#### The data ####
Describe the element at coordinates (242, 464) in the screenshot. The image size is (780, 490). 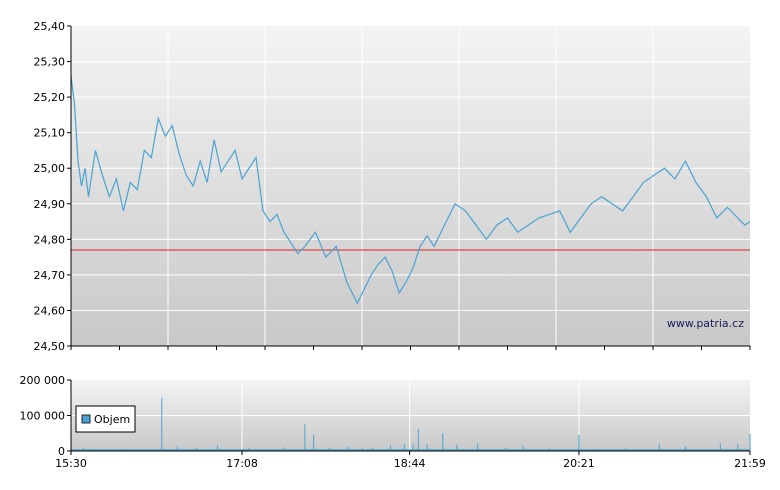
I see `x-tick-label: 17:08` at that location.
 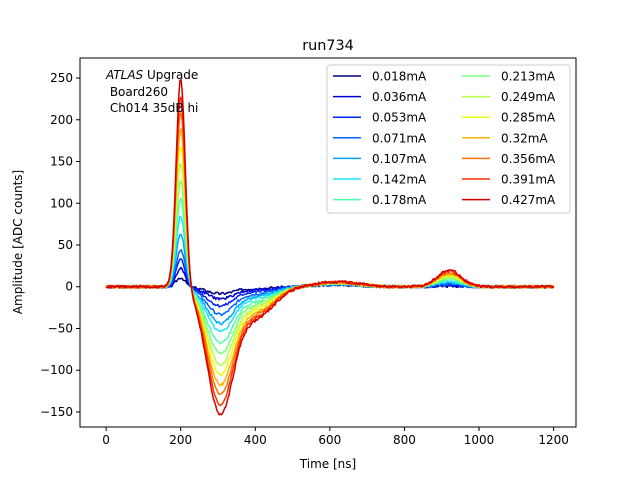 I want to click on annotation-line-1: ATLAS Upgrade, so click(x=152, y=75).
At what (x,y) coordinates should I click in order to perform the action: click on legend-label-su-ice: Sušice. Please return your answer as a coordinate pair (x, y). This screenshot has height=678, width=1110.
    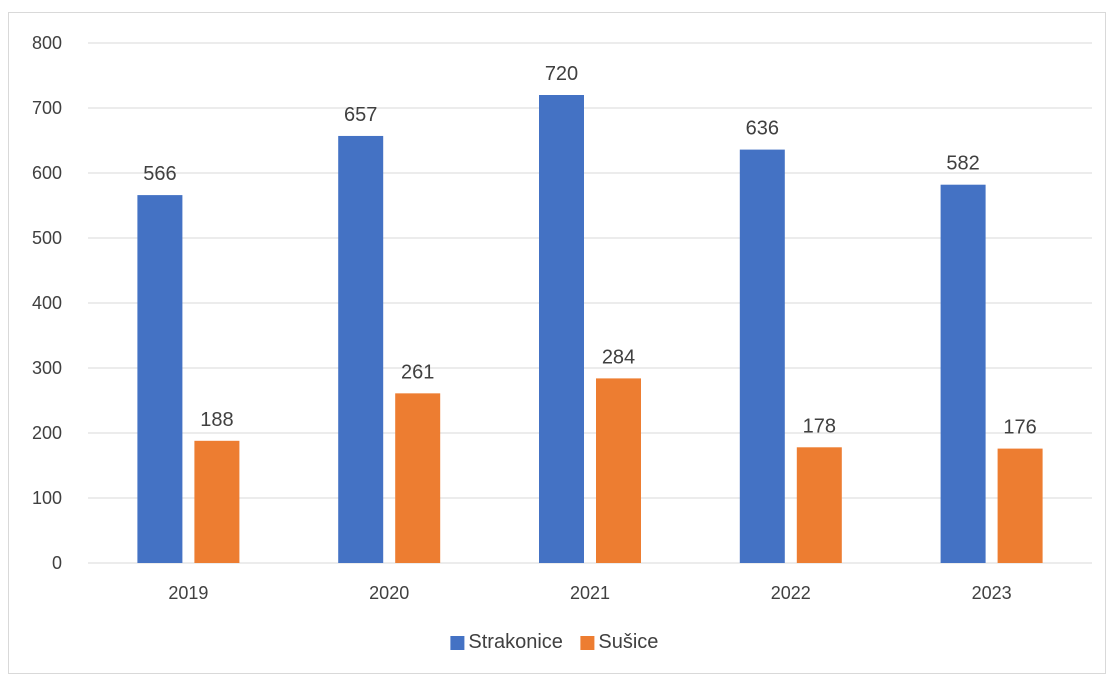
    Looking at the image, I should click on (628, 642).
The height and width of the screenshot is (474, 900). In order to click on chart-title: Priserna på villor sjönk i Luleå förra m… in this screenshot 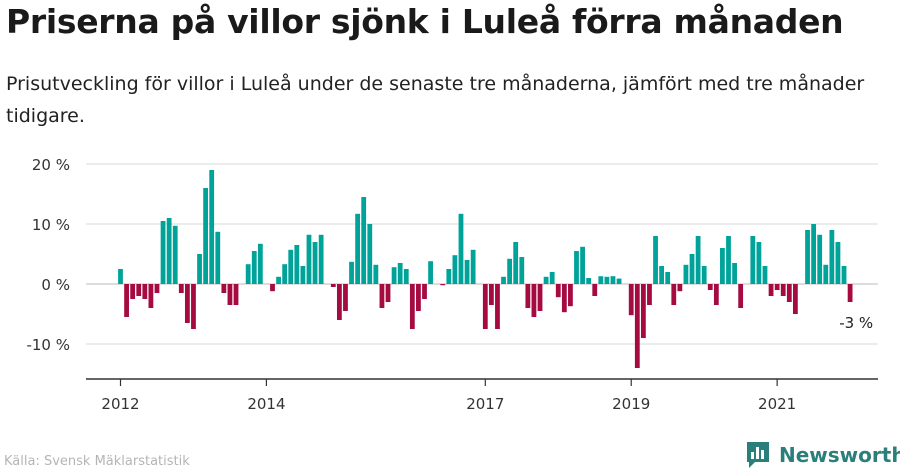, I will do `click(425, 22)`.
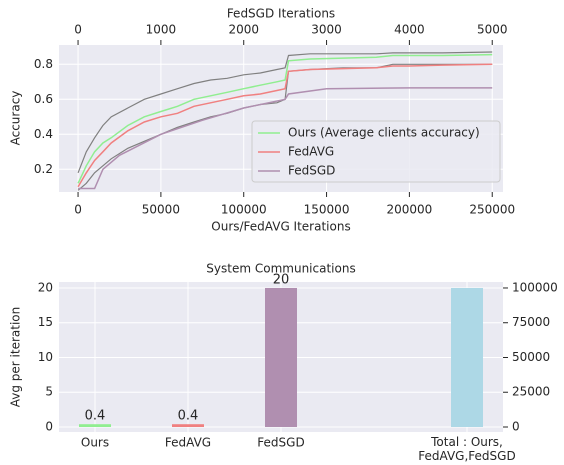  Describe the element at coordinates (410, 30) in the screenshot. I see `x2-tick-label: 4000` at that location.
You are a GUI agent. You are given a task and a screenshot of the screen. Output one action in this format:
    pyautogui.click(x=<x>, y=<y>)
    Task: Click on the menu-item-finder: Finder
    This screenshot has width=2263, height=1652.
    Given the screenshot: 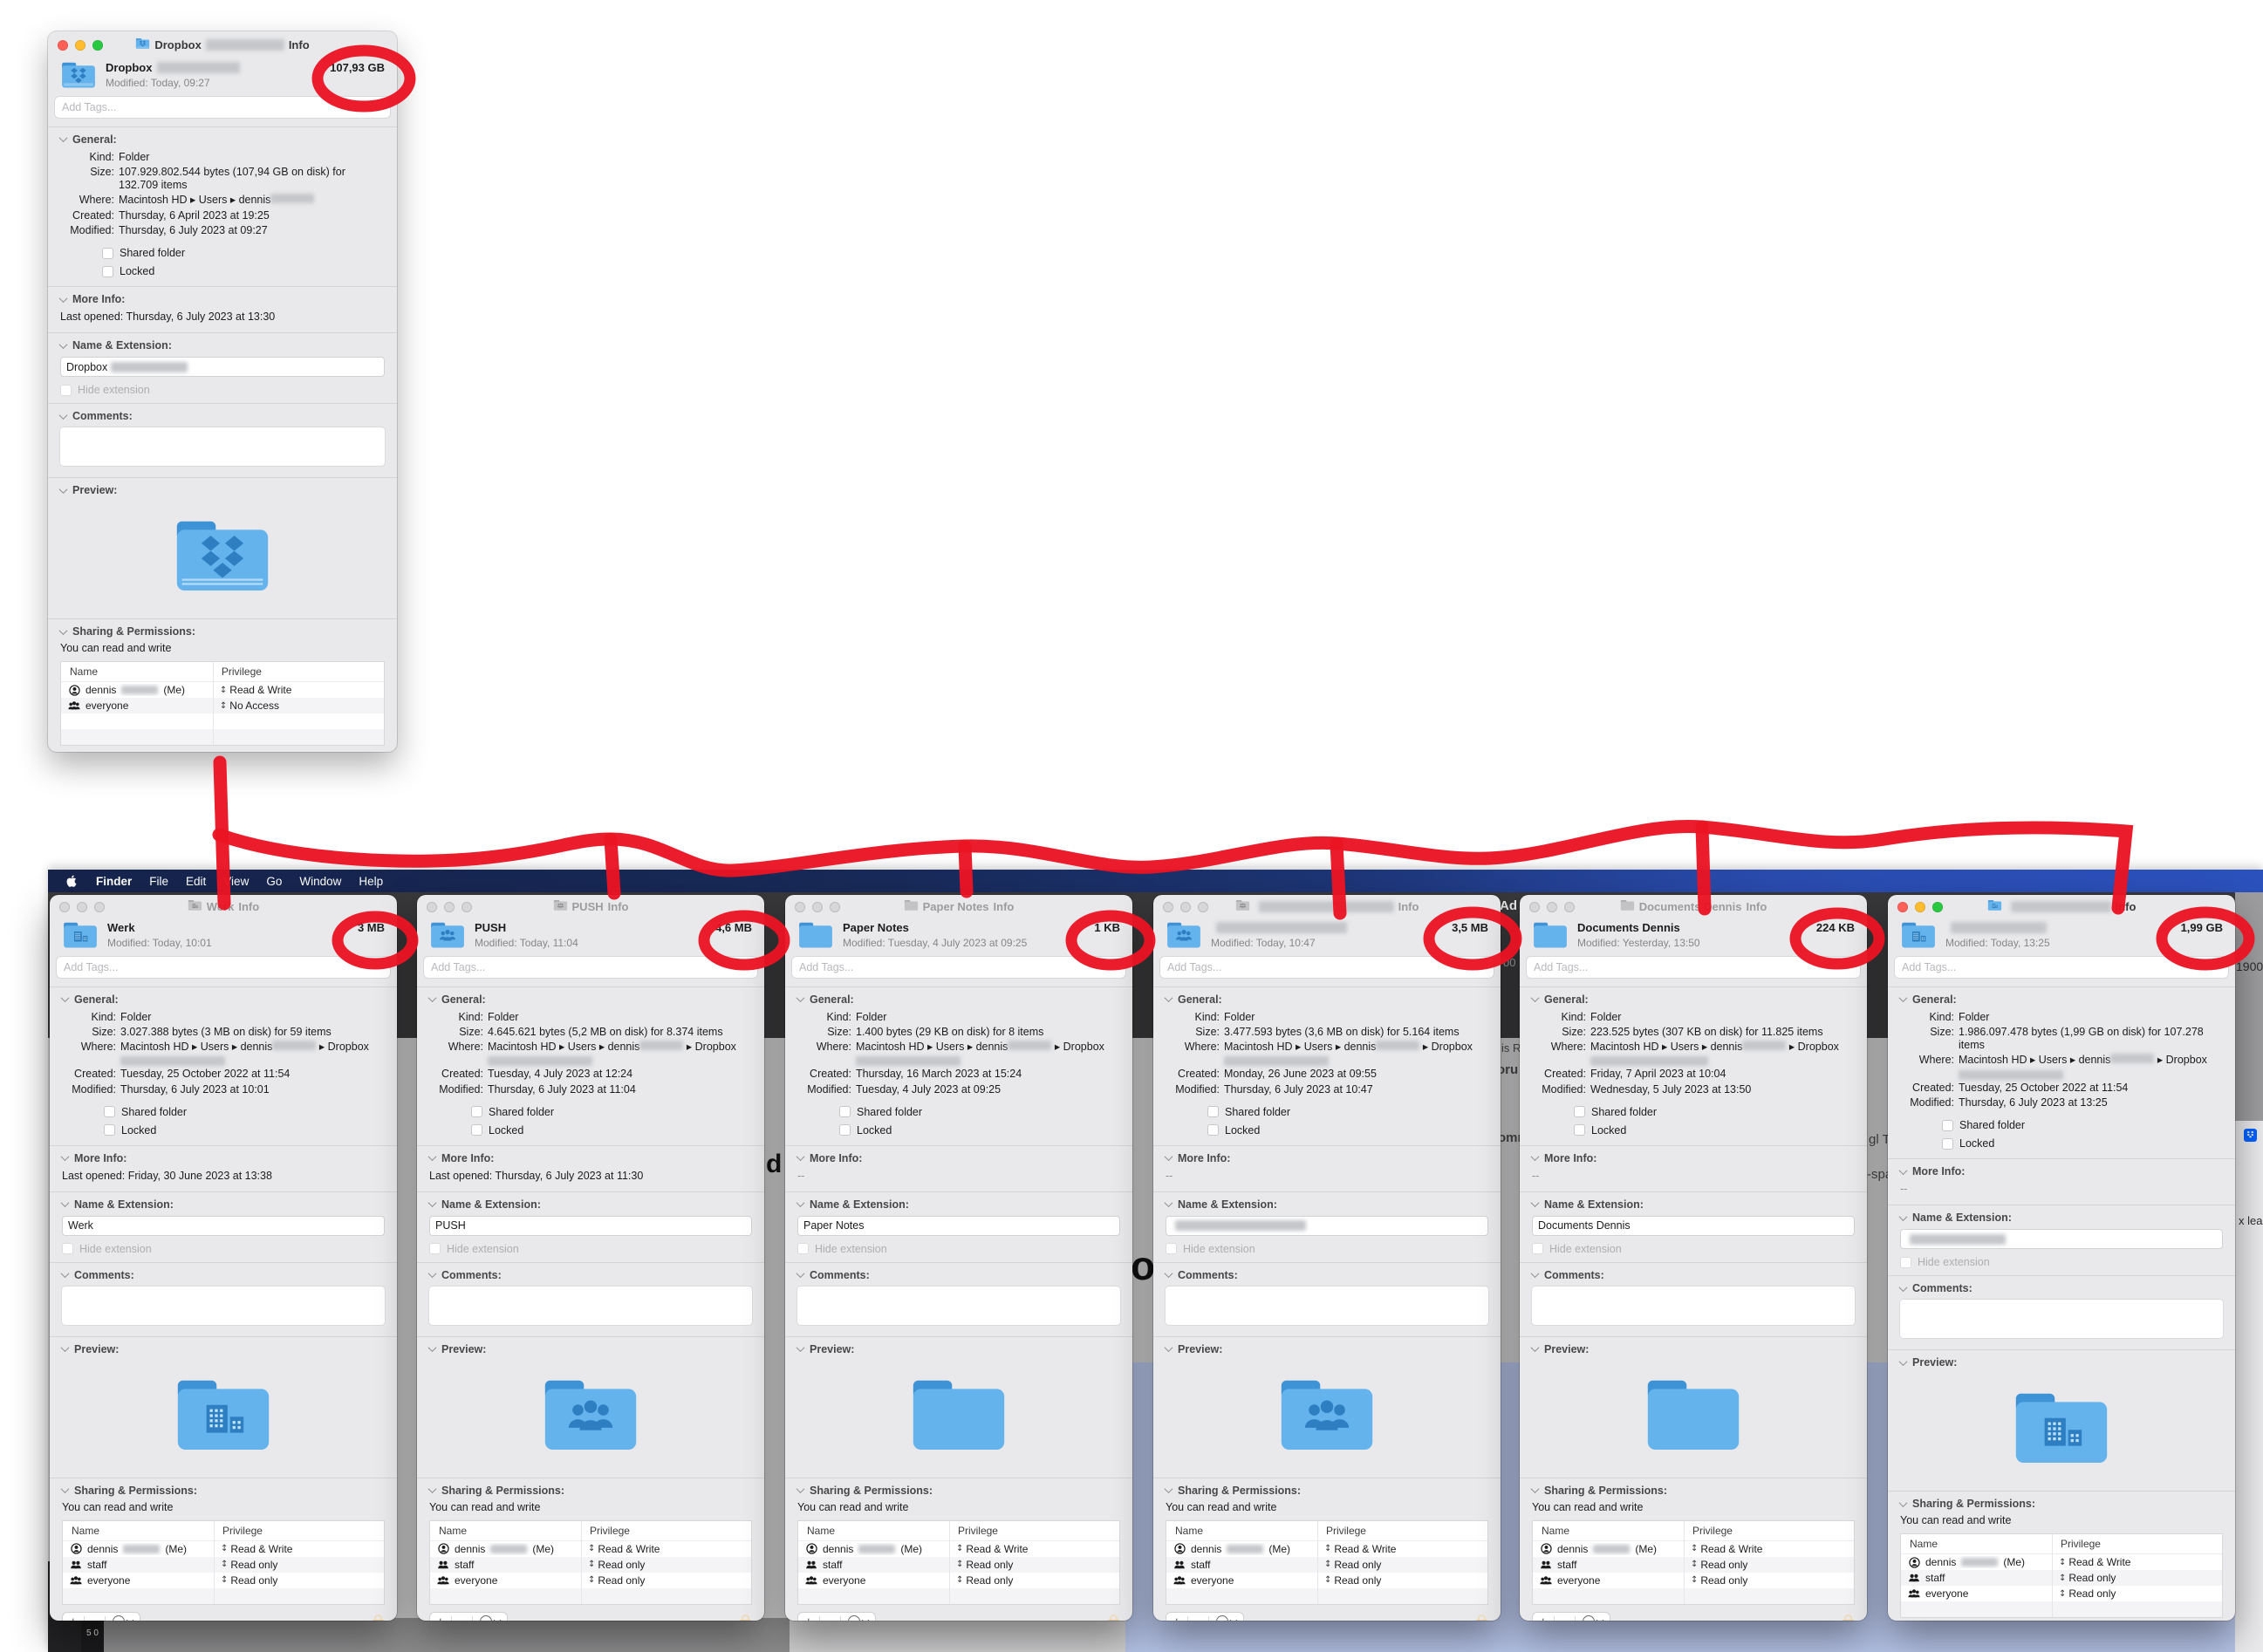 What is the action you would take?
    pyautogui.click(x=114, y=881)
    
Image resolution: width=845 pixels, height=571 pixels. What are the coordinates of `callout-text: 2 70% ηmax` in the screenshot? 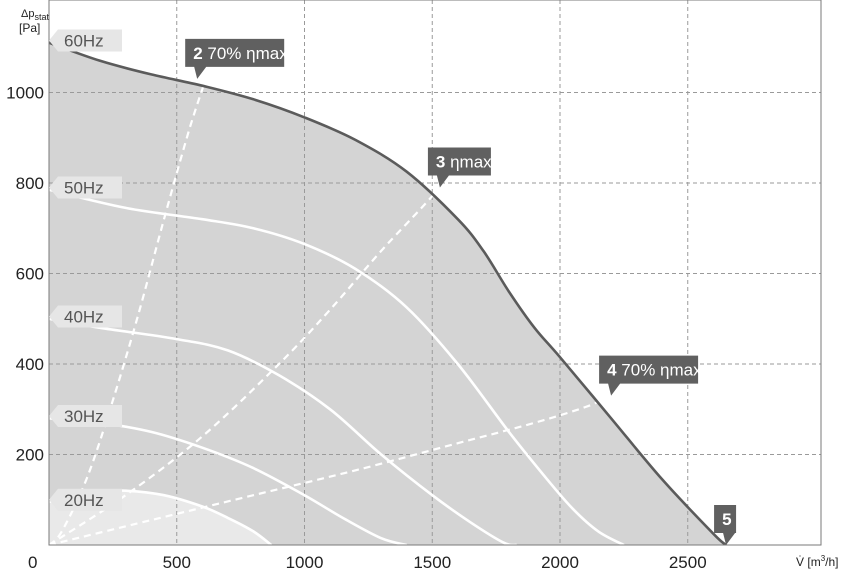 It's located at (240, 54).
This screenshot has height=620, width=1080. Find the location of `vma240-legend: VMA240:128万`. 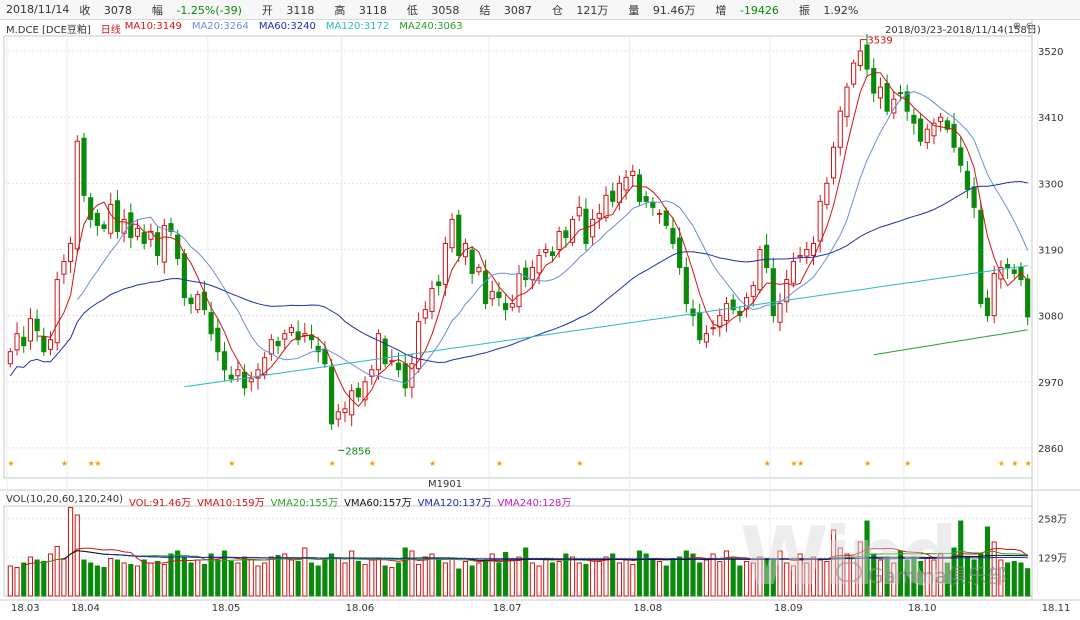

vma240-legend: VMA240:128万 is located at coordinates (534, 504).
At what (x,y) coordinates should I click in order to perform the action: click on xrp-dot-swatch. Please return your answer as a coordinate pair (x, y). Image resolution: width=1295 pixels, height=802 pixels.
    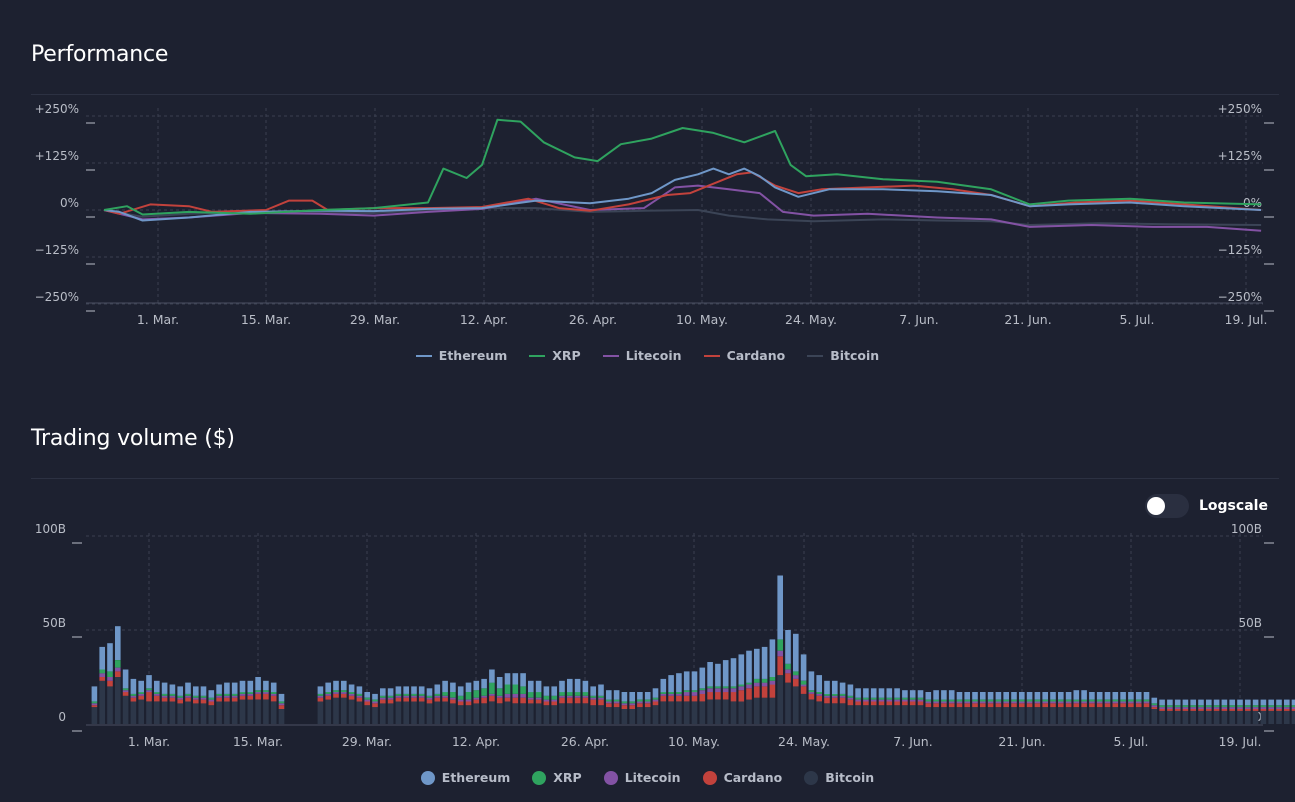
    Looking at the image, I should click on (540, 778).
####
__What you will do__. Return each line of the material above that contains the word "answer".

__Solution to this task__.
At what (x,y) coordinates should I click in order to perform the action: click on legend-label-su-ice: Sušice. Please return your answer as a coordinate pair (x, y). This screenshot has height=678, width=1110.
At what (x,y) coordinates should I click in order to perform the action: click on xrp-dot-swatch. Please return your answer as a coordinate pair (x, y). Image resolution: width=1295 pixels, height=802 pixels.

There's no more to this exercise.